A 1.00-cm high object is placed 3.00 cm to the left of a converging lens of focal length 8.00 cm. A diverging with a focal length of magnitude 16.00 cm is 6.00 cm to the right of the converging lens.

(a) Draw a ray diagram for this situation and locate the position of the final image. Your diagram must contain all three principal rays for both lenses.

(b) Calculate the position of the final image, relative to the diverging lens.

(c) Calculate the height of the final image.

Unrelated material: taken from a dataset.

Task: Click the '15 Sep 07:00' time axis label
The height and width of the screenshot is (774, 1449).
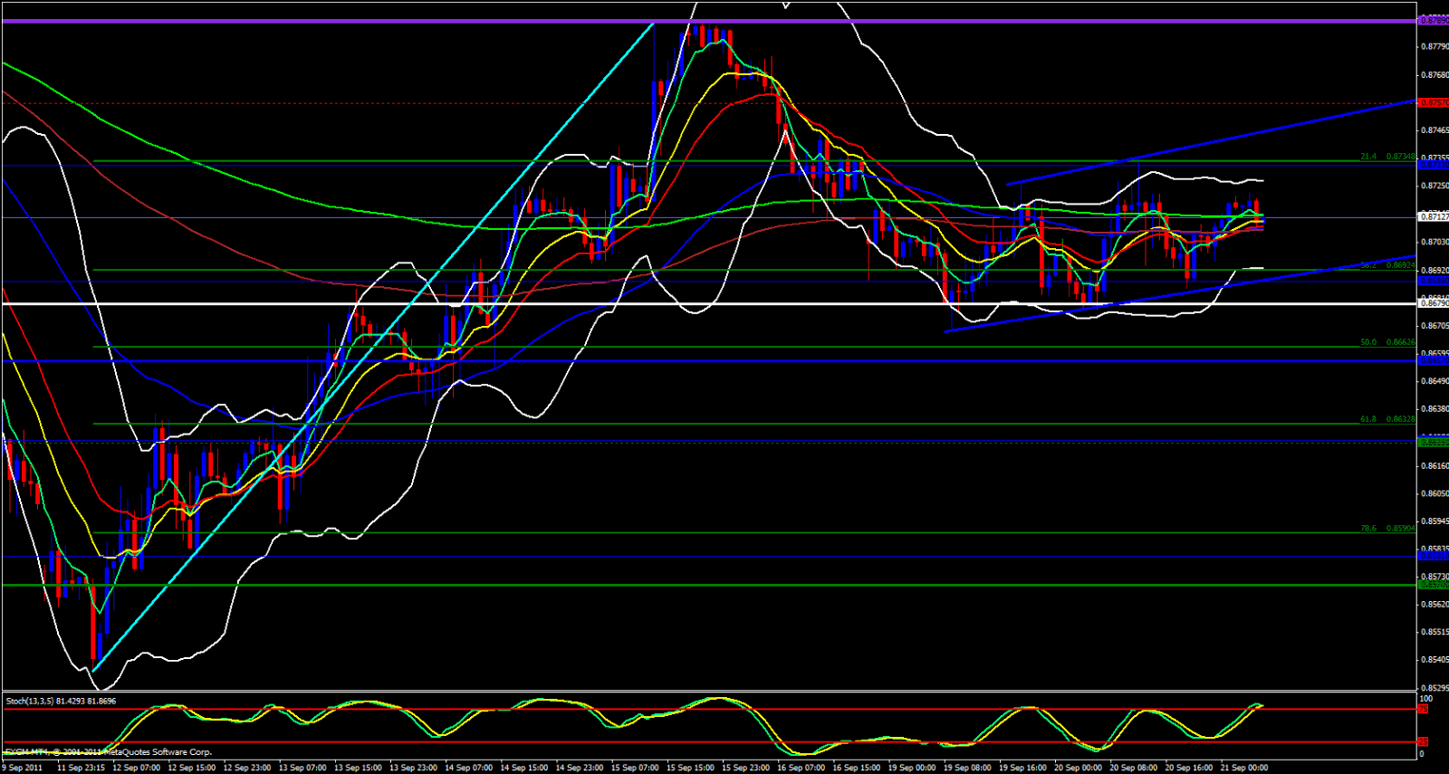Action: pyautogui.click(x=635, y=768)
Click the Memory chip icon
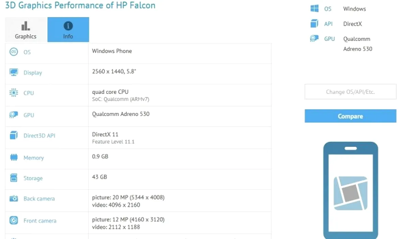This screenshot has width=401, height=239. (14, 158)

(d) Is the final image inverted or upright relative to the original object?

(e) Is the final image real or virtual?

Explanation / Answer

y1 = 1cm , u1 = 3 cm, f = 8 cm

From lens formula:

for converging lens

(1/f) =(1/u)+(1/v)

(1/v1) = (1/8) - (1/3)

v 1=-4.8 cm (in front of converging lens)

for the diverging lens :: f = -16 cm
u2 = 4.8 + 6 = 10.8 cm

(1/f) =(1/u)+(1/v)

(1/v2) = (1/-16) - (1/10.8)

v2 =-6.45 cm (in front of diverging lens)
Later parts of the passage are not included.